== Segment start ==
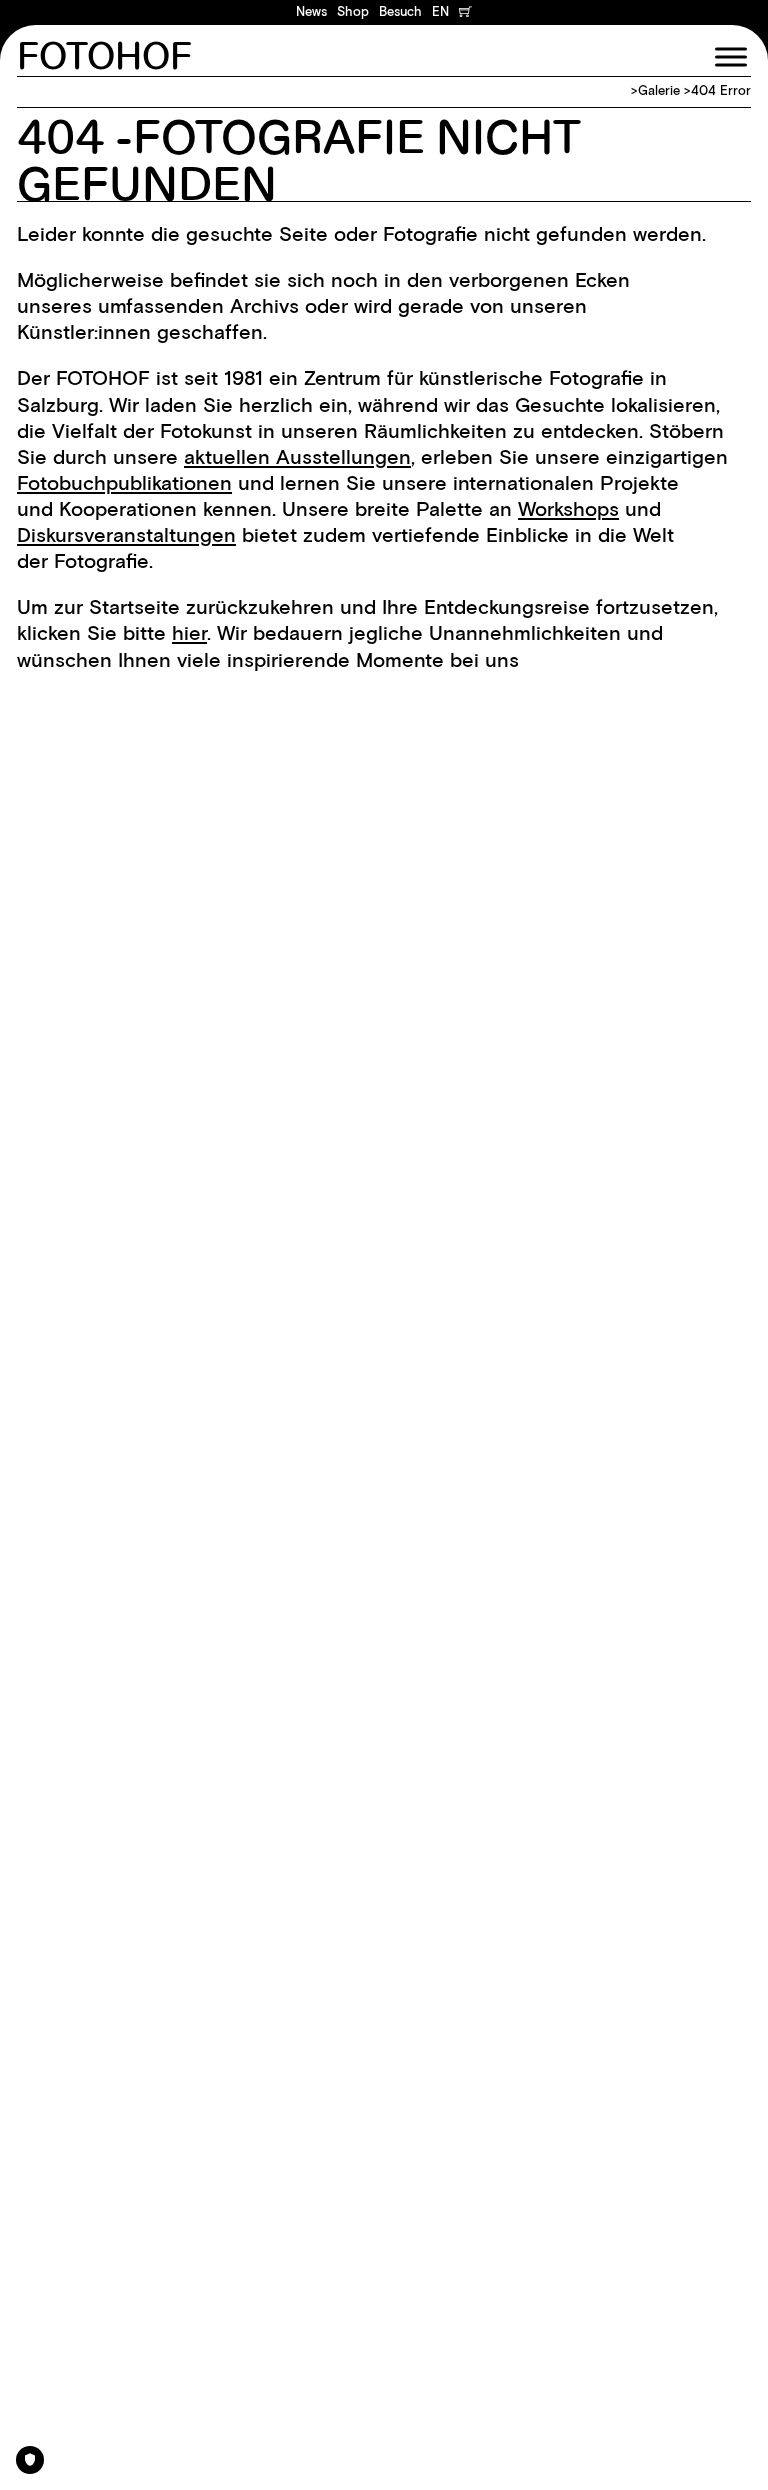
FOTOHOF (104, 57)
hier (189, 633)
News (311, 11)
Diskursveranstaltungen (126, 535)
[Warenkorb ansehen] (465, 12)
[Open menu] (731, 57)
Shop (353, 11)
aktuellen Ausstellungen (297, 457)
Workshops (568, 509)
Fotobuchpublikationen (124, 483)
== Segment end ==
> **BRIEF**: Without including any picture, repeat the data exactly.

> **TASK SOLUTION**:
FOTOHOF (104, 57)
hier (189, 633)
News (311, 11)
Diskursveranstaltungen (126, 535)
[Warenkorb ansehen] (465, 12)
[Open menu] (731, 57)
Shop (353, 11)
aktuellen Ausstellungen (297, 457)
Workshops (568, 509)
Fotobuchpublikationen (124, 483)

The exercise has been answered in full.